Wesertals Gegner ist angeschlagen

Oberweser. Da weitermachen, wo die Mannschaft in der Vorwoche aufgehört hat, könnte die Devise des Frauenhandball-Landesligisten HSG Wesertal vor seinem Spiel am Sonntag (18 Uhr) in der Schulsporthalle an der Stegerwaldstraße beim TuSpo Waldau sein.

Das erste Spiel des neuen Jahres gegen Hoof/Sand/Wolfhagen verlief für Wesertals Trainer Detlef Schröer mit dem überzeugenden 31:23-Heimerfolg nach Wunsch. Damit schob sich die HSG in der Tabelle vor den Hooferinnen auf Rang zwei vor. Die Weihnachtspause scheint den Wesertalerinnen gut getan zu haben. Mit der in der Vorrunde lange verletzten Anne Steckel feierte eine Stammspielerin mit einem Kurzeinsatz ihr Comeback. Deutlich schlechter sieht es hingegen bei Waldau aus, denn der frühere Oberligist kassierte mit der 24:30-Niederlage bei Fritzlar II seine fünfte Niederlage in Folge und liegt als Neunter nur noch einen Platz und einen Punkt vom ersten Abstiegsplatz entfernt. Damit ist der TuSpo vom ursprünglichen Saisonziel, unter die ersten fünf zu kommen weit entfernt.
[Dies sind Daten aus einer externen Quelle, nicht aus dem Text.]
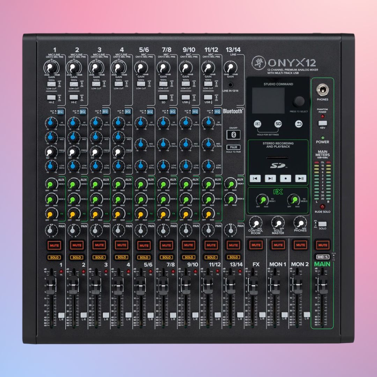Screen dimensions: 377x377
Task: Toggle the 48V phantom power switch
Action: [x=323, y=124]
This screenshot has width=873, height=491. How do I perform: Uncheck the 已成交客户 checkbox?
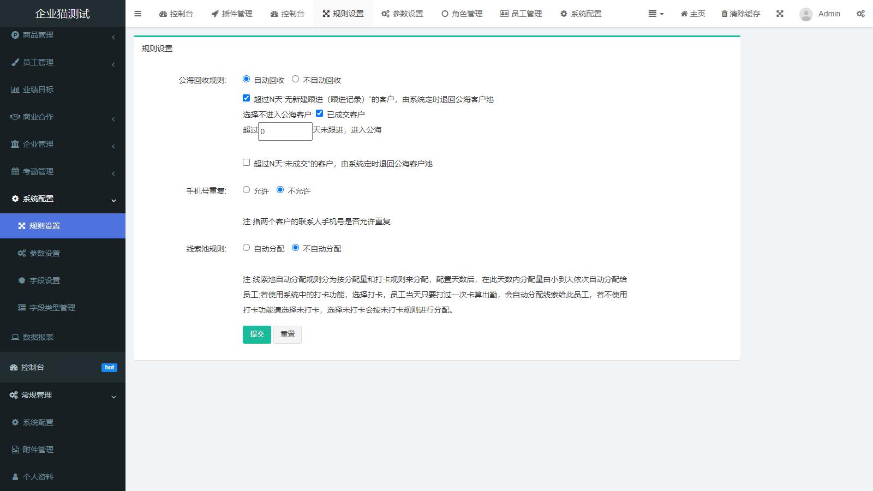click(x=319, y=113)
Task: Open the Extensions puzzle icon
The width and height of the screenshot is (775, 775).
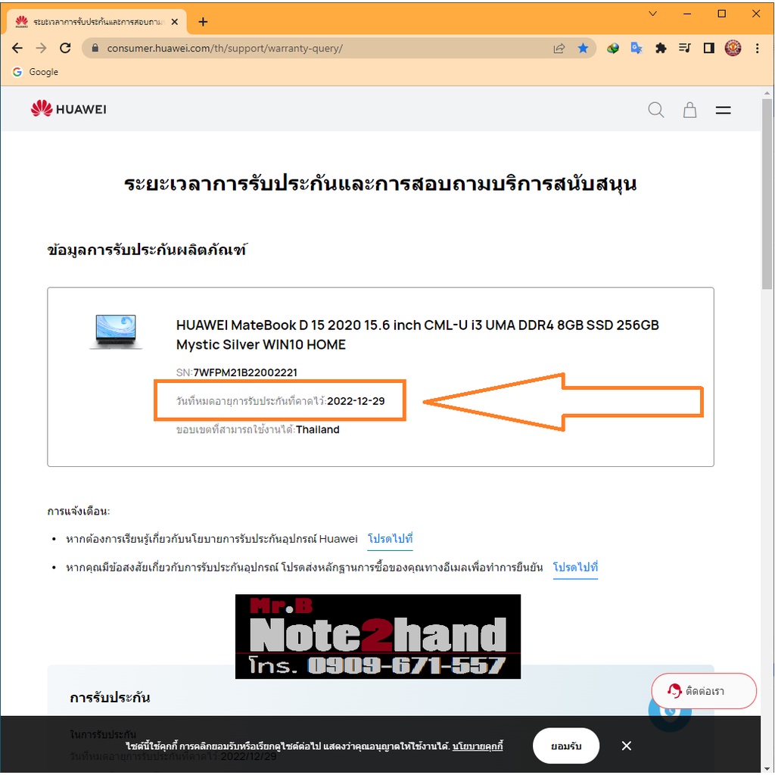Action: pos(660,48)
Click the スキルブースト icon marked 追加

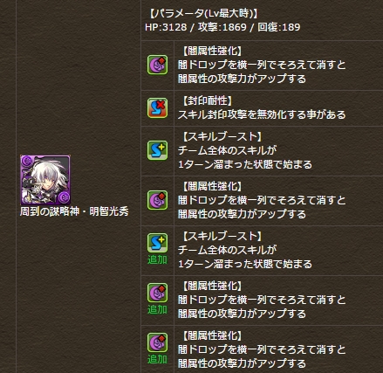point(157,243)
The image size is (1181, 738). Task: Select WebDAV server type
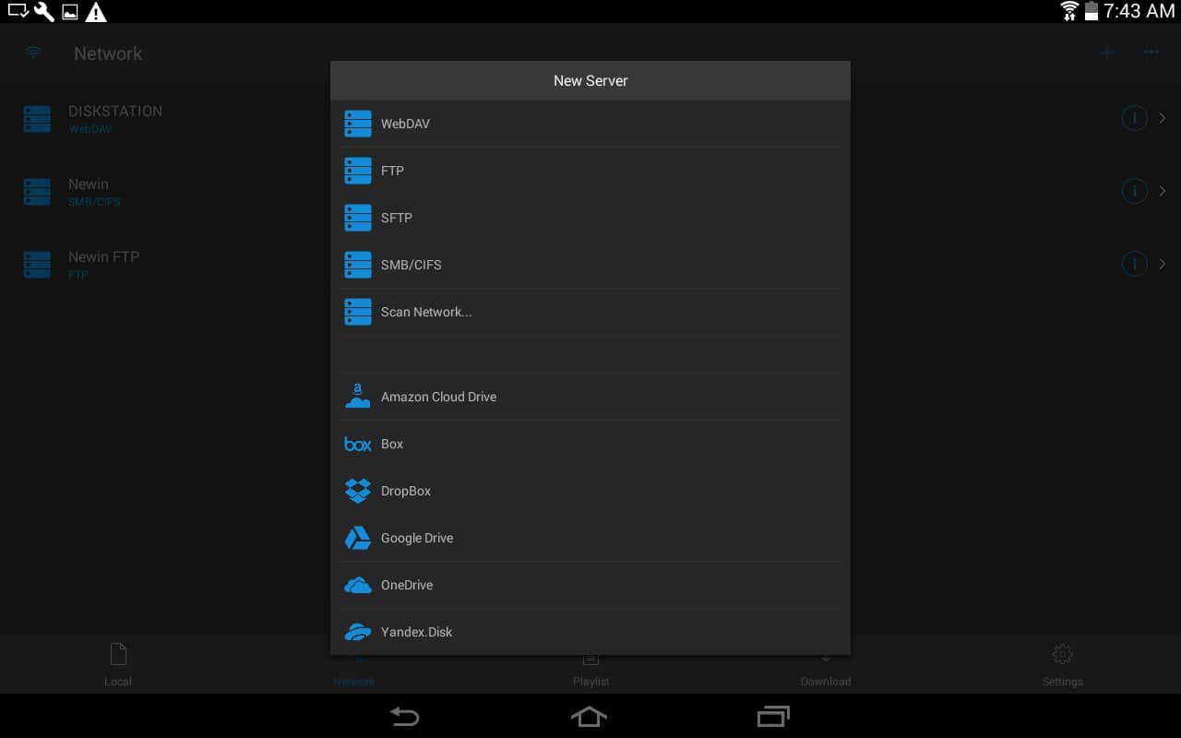591,124
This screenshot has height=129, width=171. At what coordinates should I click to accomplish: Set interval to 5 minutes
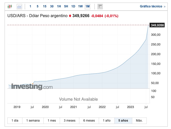tap(38, 6)
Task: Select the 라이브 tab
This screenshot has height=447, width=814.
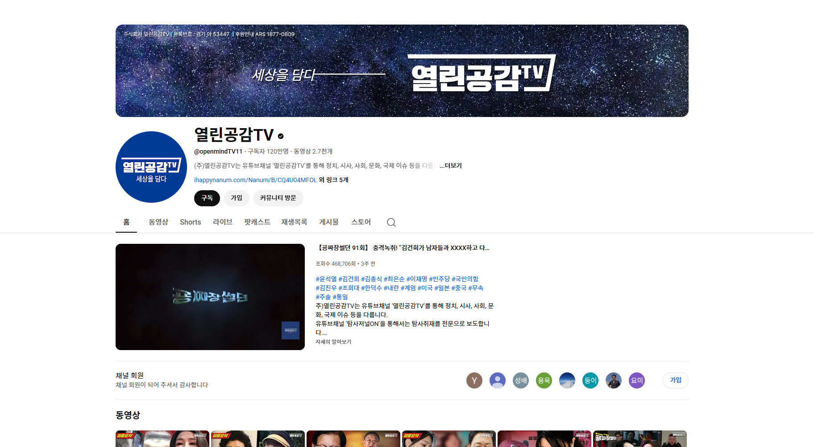Action: [x=223, y=222]
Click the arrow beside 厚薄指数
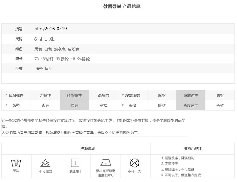 [123, 95]
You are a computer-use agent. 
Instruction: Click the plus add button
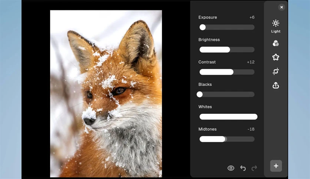(x=276, y=166)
Die HSG tritt daher bei einem angeschlagenen Gegner an, der gerade in eigener Halle unter Druck steht. Besonders stark ist der TuSpo auf der Torhüterinnenposition und im Rückraum mit Torjägerin Lena Höhne besetzt. Mehrere Niederlagen in der Vergangenheit gegen Mannschaften aus der unteren Tabellenhälfte sollten eine zusätzliche Warnung für Wesertal sein, um die Spannung weiter hochzuhalten. (zmw)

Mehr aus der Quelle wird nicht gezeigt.